▶ _GIVEN ENTRIES_:
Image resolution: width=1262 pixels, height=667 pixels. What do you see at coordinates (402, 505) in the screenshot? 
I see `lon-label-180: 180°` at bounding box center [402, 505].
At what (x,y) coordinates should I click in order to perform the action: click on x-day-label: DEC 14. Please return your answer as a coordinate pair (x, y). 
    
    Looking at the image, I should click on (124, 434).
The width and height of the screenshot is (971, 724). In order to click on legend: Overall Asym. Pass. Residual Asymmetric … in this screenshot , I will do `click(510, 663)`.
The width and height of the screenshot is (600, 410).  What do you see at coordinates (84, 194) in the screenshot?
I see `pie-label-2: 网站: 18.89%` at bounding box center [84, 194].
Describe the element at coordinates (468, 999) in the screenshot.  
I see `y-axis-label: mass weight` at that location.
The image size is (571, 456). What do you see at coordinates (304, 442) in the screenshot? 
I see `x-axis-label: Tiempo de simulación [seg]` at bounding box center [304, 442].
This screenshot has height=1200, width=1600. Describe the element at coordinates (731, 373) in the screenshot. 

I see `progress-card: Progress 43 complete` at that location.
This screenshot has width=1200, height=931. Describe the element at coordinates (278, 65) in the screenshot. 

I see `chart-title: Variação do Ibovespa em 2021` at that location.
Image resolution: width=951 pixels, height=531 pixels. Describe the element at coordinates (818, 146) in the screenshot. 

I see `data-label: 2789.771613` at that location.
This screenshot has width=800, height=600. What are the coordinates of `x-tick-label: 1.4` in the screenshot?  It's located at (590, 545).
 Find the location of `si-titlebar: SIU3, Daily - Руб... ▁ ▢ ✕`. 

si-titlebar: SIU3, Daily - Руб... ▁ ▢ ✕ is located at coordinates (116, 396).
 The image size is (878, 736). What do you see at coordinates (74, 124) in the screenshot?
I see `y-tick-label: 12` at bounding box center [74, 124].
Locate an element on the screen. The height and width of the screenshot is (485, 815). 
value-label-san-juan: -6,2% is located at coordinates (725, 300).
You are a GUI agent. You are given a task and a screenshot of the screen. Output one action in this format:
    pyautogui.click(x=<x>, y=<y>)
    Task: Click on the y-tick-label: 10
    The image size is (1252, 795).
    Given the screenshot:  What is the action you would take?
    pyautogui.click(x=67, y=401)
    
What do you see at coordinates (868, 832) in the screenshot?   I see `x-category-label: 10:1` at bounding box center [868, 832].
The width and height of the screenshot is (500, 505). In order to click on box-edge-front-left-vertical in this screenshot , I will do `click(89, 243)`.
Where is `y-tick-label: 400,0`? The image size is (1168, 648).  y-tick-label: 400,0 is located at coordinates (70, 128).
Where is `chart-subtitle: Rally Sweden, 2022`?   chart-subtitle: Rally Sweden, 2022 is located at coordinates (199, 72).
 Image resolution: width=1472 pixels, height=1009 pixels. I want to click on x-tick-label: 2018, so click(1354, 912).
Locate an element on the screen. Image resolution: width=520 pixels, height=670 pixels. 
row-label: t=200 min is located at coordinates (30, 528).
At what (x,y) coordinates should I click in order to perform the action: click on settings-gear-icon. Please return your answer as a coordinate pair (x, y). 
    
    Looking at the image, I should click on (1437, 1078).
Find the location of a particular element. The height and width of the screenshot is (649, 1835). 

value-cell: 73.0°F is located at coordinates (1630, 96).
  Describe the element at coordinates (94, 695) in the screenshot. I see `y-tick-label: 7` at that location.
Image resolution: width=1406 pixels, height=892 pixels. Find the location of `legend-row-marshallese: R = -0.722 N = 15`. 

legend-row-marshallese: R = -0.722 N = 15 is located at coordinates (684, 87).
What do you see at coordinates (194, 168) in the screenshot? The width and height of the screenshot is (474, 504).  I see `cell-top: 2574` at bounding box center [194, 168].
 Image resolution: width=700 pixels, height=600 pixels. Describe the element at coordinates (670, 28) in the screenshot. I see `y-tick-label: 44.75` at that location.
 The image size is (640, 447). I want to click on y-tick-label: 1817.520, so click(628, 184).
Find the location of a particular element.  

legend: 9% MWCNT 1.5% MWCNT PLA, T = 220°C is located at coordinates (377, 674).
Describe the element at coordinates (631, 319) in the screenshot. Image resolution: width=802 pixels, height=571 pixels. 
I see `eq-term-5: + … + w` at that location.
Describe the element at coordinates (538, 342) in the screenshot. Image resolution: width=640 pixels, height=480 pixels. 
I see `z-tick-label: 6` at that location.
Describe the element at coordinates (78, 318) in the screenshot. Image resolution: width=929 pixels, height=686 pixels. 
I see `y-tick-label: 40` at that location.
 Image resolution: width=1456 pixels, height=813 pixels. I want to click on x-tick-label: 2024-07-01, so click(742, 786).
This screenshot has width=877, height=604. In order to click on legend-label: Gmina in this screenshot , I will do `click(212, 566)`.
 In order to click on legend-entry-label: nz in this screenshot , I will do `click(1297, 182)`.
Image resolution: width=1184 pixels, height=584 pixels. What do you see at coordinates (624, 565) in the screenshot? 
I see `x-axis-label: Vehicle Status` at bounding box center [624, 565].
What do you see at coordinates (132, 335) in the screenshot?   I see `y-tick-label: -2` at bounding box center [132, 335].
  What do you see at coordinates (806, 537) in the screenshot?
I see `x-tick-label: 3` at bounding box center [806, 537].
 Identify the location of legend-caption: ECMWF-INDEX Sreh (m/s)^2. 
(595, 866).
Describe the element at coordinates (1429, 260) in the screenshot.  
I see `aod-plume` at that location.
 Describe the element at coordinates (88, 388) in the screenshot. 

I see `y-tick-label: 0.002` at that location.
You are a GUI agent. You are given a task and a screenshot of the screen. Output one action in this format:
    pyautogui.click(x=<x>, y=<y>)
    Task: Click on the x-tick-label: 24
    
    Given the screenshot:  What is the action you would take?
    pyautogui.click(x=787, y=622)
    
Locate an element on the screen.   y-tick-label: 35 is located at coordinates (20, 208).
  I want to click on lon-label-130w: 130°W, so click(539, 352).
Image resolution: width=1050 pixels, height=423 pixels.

▶ _WORK INSTRUCTION_:
Please copy out the records again word for word, from the line containing "What do you see at coordinates (868, 832)" through the line containing "Describe the element at coordinates (94, 695)", both of those lines included.

▶ _OUTPUT FOR THIS EXERCISE_:
What do you see at coordinates (868, 832) in the screenshot?   I see `x-category-label: 10:1` at bounding box center [868, 832].
The width and height of the screenshot is (500, 505). In order to click on box-edge-front-left-vertical in this screenshot , I will do `click(89, 243)`.
Where is `y-tick-label: 400,0`? The image size is (1168, 648).  y-tick-label: 400,0 is located at coordinates (70, 128).
Where is `chart-subtitle: Rally Sweden, 2022`?   chart-subtitle: Rally Sweden, 2022 is located at coordinates (199, 72).
 Image resolution: width=1472 pixels, height=1009 pixels. I want to click on x-tick-label: 2018, so click(1354, 912).
Locate an element on the screen. Image resolution: width=520 pixels, height=670 pixels. 
row-label: t=200 min is located at coordinates (30, 528).
At what (x,y) coordinates should I click in order to perform the action: click on settings-gear-icon. Please return your answer as a coordinate pair (x, y). 
    
    Looking at the image, I should click on (1437, 1078).
Find the location of a particular element. The height and width of the screenshot is (649, 1835). 

value-cell: 73.0°F is located at coordinates (1630, 96).
  Describe the element at coordinates (94, 695) in the screenshot. I see `y-tick-label: 7` at that location.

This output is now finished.